━━ DATA
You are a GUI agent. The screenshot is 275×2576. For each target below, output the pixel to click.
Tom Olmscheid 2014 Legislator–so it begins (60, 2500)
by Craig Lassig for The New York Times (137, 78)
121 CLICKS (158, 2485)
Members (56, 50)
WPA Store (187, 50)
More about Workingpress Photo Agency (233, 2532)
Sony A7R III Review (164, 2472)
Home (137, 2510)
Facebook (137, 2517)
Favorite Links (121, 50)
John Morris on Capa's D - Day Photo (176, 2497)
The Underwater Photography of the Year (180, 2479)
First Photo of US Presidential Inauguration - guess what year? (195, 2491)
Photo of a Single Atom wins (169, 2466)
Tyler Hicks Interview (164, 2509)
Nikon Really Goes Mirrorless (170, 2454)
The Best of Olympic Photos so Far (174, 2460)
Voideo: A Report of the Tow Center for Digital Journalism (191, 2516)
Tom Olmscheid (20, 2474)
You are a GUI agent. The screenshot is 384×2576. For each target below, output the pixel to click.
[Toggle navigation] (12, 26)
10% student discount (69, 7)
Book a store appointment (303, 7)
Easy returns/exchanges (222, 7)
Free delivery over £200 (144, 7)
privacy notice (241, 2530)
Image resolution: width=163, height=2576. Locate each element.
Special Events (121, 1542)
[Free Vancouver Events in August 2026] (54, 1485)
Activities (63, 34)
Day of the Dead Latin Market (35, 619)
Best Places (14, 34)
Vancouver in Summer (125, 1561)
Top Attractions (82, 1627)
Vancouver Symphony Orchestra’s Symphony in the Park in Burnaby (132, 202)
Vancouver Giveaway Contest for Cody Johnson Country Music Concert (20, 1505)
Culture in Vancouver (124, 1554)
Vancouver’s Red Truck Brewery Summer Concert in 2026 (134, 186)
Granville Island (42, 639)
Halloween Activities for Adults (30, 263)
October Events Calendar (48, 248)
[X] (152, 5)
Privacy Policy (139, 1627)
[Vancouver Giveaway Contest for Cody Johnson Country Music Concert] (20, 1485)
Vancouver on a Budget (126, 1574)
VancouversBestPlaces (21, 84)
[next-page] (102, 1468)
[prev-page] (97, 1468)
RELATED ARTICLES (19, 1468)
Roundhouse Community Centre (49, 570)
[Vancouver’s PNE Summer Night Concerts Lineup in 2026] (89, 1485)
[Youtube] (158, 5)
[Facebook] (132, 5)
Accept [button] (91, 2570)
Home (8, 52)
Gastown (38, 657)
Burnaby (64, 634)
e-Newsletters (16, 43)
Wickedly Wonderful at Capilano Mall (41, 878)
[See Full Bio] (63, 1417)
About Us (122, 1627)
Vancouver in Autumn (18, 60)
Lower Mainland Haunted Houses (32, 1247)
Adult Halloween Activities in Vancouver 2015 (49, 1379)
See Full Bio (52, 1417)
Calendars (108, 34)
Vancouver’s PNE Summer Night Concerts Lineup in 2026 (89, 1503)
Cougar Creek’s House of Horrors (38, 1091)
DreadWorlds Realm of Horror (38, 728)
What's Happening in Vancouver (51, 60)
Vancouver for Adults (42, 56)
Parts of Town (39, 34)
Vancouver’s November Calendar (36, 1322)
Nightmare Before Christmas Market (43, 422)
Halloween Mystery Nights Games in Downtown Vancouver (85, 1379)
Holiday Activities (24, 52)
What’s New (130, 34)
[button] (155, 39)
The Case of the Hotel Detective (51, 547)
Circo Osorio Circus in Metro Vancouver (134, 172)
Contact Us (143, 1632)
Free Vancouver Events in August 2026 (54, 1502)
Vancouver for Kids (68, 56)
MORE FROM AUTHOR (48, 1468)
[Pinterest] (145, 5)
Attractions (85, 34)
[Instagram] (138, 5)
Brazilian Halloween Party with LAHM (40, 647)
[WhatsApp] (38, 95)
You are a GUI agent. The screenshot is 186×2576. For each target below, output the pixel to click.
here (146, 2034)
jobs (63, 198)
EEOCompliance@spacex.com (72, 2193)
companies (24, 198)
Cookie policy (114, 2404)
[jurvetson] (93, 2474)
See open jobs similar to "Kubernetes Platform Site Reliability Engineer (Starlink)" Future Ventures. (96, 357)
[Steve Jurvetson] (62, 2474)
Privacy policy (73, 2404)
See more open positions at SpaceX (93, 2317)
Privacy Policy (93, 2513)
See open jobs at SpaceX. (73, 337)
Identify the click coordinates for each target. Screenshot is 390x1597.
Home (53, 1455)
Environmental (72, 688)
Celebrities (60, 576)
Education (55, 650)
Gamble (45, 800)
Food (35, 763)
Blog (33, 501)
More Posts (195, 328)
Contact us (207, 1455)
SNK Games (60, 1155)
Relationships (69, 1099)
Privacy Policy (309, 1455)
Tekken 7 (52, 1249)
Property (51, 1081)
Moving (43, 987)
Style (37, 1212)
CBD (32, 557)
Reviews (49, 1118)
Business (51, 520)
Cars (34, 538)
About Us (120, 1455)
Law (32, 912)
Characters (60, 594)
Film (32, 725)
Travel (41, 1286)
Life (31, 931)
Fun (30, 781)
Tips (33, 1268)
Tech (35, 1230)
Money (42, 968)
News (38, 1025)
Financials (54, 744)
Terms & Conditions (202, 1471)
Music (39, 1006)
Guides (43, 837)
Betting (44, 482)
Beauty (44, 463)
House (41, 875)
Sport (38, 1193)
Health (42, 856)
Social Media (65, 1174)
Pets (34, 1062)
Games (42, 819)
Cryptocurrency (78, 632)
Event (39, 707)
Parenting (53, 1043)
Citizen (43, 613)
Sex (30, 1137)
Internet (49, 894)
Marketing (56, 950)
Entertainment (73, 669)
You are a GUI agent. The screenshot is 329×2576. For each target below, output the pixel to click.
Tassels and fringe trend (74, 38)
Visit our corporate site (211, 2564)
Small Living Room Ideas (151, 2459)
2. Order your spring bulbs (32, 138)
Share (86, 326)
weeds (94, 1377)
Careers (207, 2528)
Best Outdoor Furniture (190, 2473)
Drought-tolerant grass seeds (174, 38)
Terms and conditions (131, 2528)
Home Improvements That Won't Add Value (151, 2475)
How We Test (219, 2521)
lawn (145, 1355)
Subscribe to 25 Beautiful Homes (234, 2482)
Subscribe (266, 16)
━━━━
THE PROBLEM
Copy out the records once more, exactly as they are written.

WRITTEN RESPONSE
You are a GUI agent. The screenshot is 275×2576. For each target below, output the pixel to click.
Tom Olmscheid 2014 Legislator–so it begins (60, 2500)
by Craig Lassig for The New York Times (137, 78)
121 CLICKS (158, 2485)
Members (56, 50)
WPA Store (187, 50)
More about Workingpress Photo Agency (233, 2532)
Sony A7R III Review (164, 2472)
Home (137, 2510)
Facebook (137, 2517)
Favorite Links (121, 50)
John Morris on Capa's D - Day Photo (176, 2497)
The Underwater Photography of the Year (180, 2479)
First Photo of US Presidential Inauguration - guess what year? (195, 2491)
Photo of a Single Atom wins (169, 2466)
Tyler Hicks Interview (164, 2509)
Nikon Really Goes Mirrorless (170, 2454)
The Best of Olympic Photos so Far (174, 2460)
Voideo: A Report of the Tow Center for Digital Journalism (191, 2516)
Tom Olmscheid (20, 2474)
You are a GUI agent. The screenshot is 384×2576. For each target below, output the pixel to click.
[Toggle navigation] (12, 26)
10% student discount (69, 7)
Book a store appointment (303, 7)
Easy returns/exchanges (222, 7)
Free delivery over £200 (144, 7)
privacy notice (241, 2530)
Image resolution: width=163, height=2576. Locate each element.
Special Events (121, 1542)
[Free Vancouver Events in August 2026] (54, 1485)
Activities (63, 34)
Day of the Dead Latin Market (35, 619)
Best Places (14, 34)
Vancouver in Summer (125, 1561)
Top Attractions (82, 1627)
Vancouver Symphony Orchestra’s Symphony in the Park in Burnaby (132, 202)
Vancouver Giveaway Contest for Cody Johnson Country Music Concert (20, 1505)
Culture in Vancouver (124, 1554)
Vancouver’s Red Truck Brewery Summer Concert in 2026 (134, 186)
Granville Island (42, 639)
Halloween Activities for Adults (30, 263)
October Events Calendar (48, 248)
[X] (152, 5)
Privacy Policy (139, 1627)
[Vancouver Giveaway Contest for Cody Johnson Country Music Concert] (20, 1485)
Vancouver on a Budget (126, 1574)
VancouversBestPlaces (21, 84)
[next-page] (102, 1468)
[prev-page] (97, 1468)
RELATED ARTICLES (19, 1468)
Roundhouse Community Centre (49, 570)
[Vancouver’s PNE Summer Night Concerts Lineup in 2026] (89, 1485)
[Youtube] (158, 5)
[Facebook] (132, 5)
Accept [button] (91, 2570)
Home (8, 52)
Gastown (38, 657)
Burnaby (64, 634)
e-Newsletters (16, 43)
Wickedly Wonderful at Capilano Mall (41, 878)
[See Full Bio] (63, 1417)
About Us (122, 1627)
Vancouver in Autumn (18, 60)
Lower Mainland Haunted Houses (32, 1247)
Adult Halloween Activities in Vancouver 2015 (49, 1379)
See Full Bio (52, 1417)
Calendars (108, 34)
Vancouver’s PNE Summer Night Concerts Lineup in 2026 (89, 1503)
Cougar Creek’s House of Horrors (38, 1091)
DreadWorlds Realm of Horror (38, 728)
What's Happening in Vancouver (51, 60)
Vancouver for Adults (42, 56)
Parts of Town (39, 34)
Vancouver’s November Calendar (36, 1322)
Nightmare Before Christmas Market (43, 422)
Halloween Mystery Nights Games in Downtown Vancouver (85, 1379)
Holiday Activities (24, 52)
What’s New (130, 34)
[button] (155, 39)
The Case of the Hotel Detective (51, 547)
Circo Osorio Circus in Metro Vancouver (134, 172)
Contact Us (143, 1632)
Free Vancouver Events in August 2026 (54, 1502)
Vancouver for Kids (68, 56)
MORE FROM AUTHOR (48, 1468)
[Pinterest] (145, 5)
Attractions (85, 34)
[Instagram] (138, 5)
Brazilian Halloween Party with LAHM (40, 647)
[WhatsApp] (38, 95)
You are a GUI agent. The screenshot is 186×2576. For each target below, output the pixel to click.
here (146, 2034)
jobs (63, 198)
EEOCompliance@spacex.com (72, 2193)
companies (24, 198)
Cookie policy (114, 2404)
[jurvetson] (93, 2474)
See open jobs similar to "Kubernetes Platform Site Reliability Engineer (Starlink)" Future Ventures. (96, 357)
[Steve Jurvetson] (62, 2474)
Privacy policy (73, 2404)
See more open positions at SpaceX (93, 2317)
Privacy Policy (93, 2513)
See open jobs at SpaceX. (73, 337)
Identify the click coordinates for each target. Screenshot is 390x1597.
Home (53, 1455)
Environmental (72, 688)
Celebrities (60, 576)
Education (55, 650)
Gamble (45, 800)
Food (35, 763)
Blog (33, 501)
More Posts (195, 328)
Contact us (207, 1455)
SNK Games (60, 1155)
Relationships (69, 1099)
Privacy Policy (309, 1455)
Tekken 7 (52, 1249)
Property (51, 1081)
Moving (43, 987)
Style (37, 1212)
CBD (32, 557)
Reviews (49, 1118)
Business (51, 520)
Cars (34, 538)
About Us (120, 1455)
Law (32, 912)
Characters (60, 594)
Film (32, 725)
Travel (41, 1286)
Life (31, 931)
Fun (30, 781)
Tips (33, 1268)
Tech (35, 1230)
Money (42, 968)
News (38, 1025)
Financials (54, 744)
Terms & Conditions (202, 1471)
Music (39, 1006)
Guides (43, 837)
Betting (44, 482)
Beauty (44, 463)
House (41, 875)
Sport (38, 1193)
Health (42, 856)
Social Media (65, 1174)
Pets (34, 1062)
Games (42, 819)
Cryptocurrency (78, 632)
Event (39, 707)
Parenting (53, 1043)
Citizen (43, 613)
Sex (30, 1137)
Internet (49, 894)
Marketing (56, 950)
Entertainment (73, 669)
You are a GUI agent. The screenshot is 329×2576. For each target below, output the pixel to click.
Tassels and fringe trend (74, 38)
Visit our corporate site (211, 2564)
Small Living Room Ideas (151, 2459)
2. Order your spring bulbs (32, 138)
Share (86, 326)
weeds (94, 1377)
Careers (207, 2528)
Best Outdoor Furniture (190, 2473)
Drought-tolerant grass seeds (174, 38)
Terms and conditions (131, 2528)
Home Improvements That Won't Add Value (151, 2475)
How We Test (219, 2521)
lawn (145, 1355)
Subscribe to 25 Beautiful Homes (234, 2482)
Subscribe (266, 16)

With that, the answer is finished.